++++ Data for this exercise ++++

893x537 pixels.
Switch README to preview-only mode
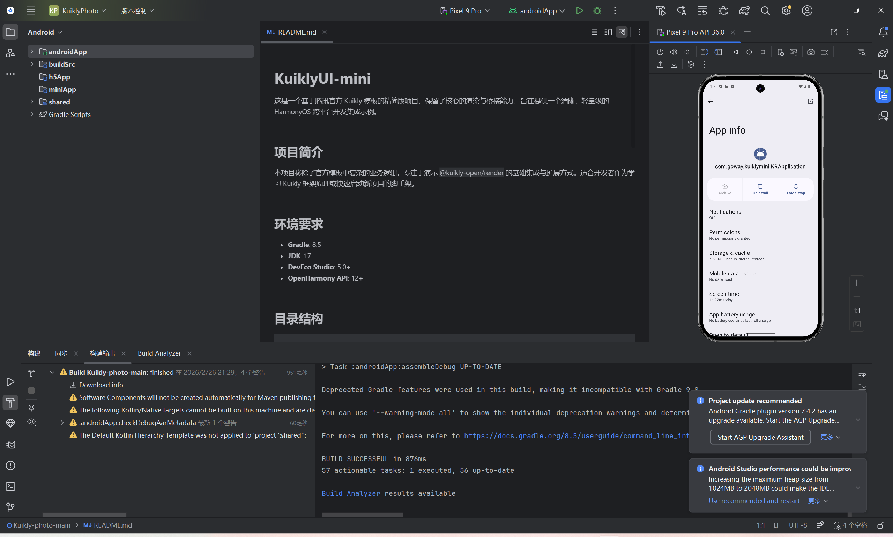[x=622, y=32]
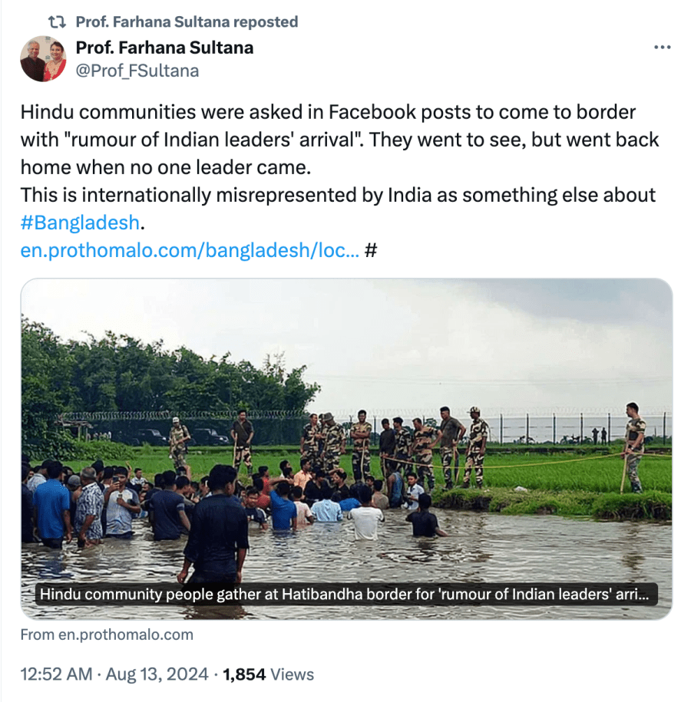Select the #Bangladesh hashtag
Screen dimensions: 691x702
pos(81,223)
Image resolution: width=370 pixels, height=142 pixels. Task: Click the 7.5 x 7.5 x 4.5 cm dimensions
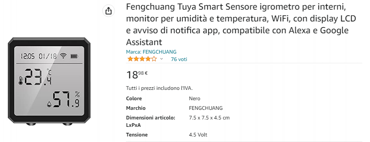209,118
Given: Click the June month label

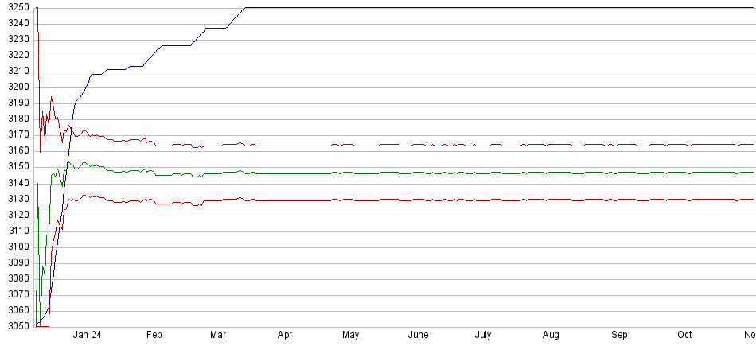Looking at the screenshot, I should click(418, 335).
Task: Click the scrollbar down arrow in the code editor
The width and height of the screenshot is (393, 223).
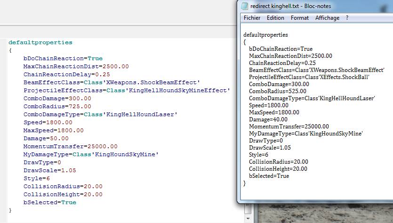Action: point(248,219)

++++
++++ Data for this exercise ++++

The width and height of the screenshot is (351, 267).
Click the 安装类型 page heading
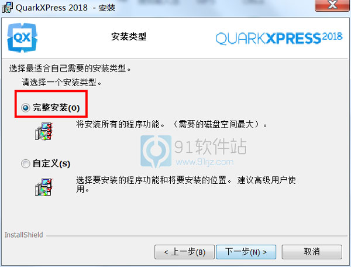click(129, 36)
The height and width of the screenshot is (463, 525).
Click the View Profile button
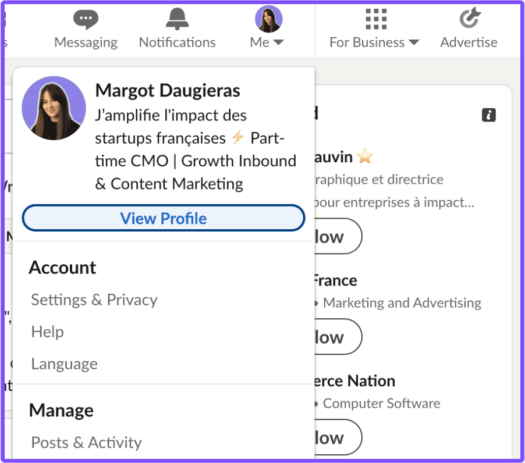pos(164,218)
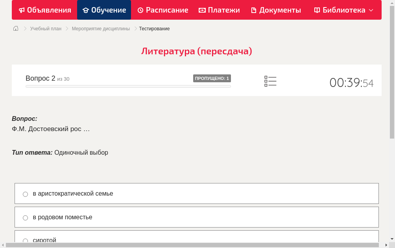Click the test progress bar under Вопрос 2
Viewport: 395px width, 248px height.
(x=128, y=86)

++++

**Exercise**
Retype the entries above, starting with the line that contains "893x537 pixels." and going on through the line that contains "Action: point(248,219)", and leave the pictures out of your answer.

**Right answer**
893x537 pixels.
Switch README to preview-only mode
[x=622, y=32]
Select the #Bangladesh hashtag
Screen dimensions: 691x702
pos(81,223)
Image resolution: width=370 pixels, height=142 pixels. Task: Click the 7.5 x 7.5 x 4.5 cm dimensions
209,118
Given: Click the June month label

Looking at the screenshot, I should click(418, 335).
Task: Click the scrollbar down arrow in the code editor
The width and height of the screenshot is (393, 223).
Action: point(248,219)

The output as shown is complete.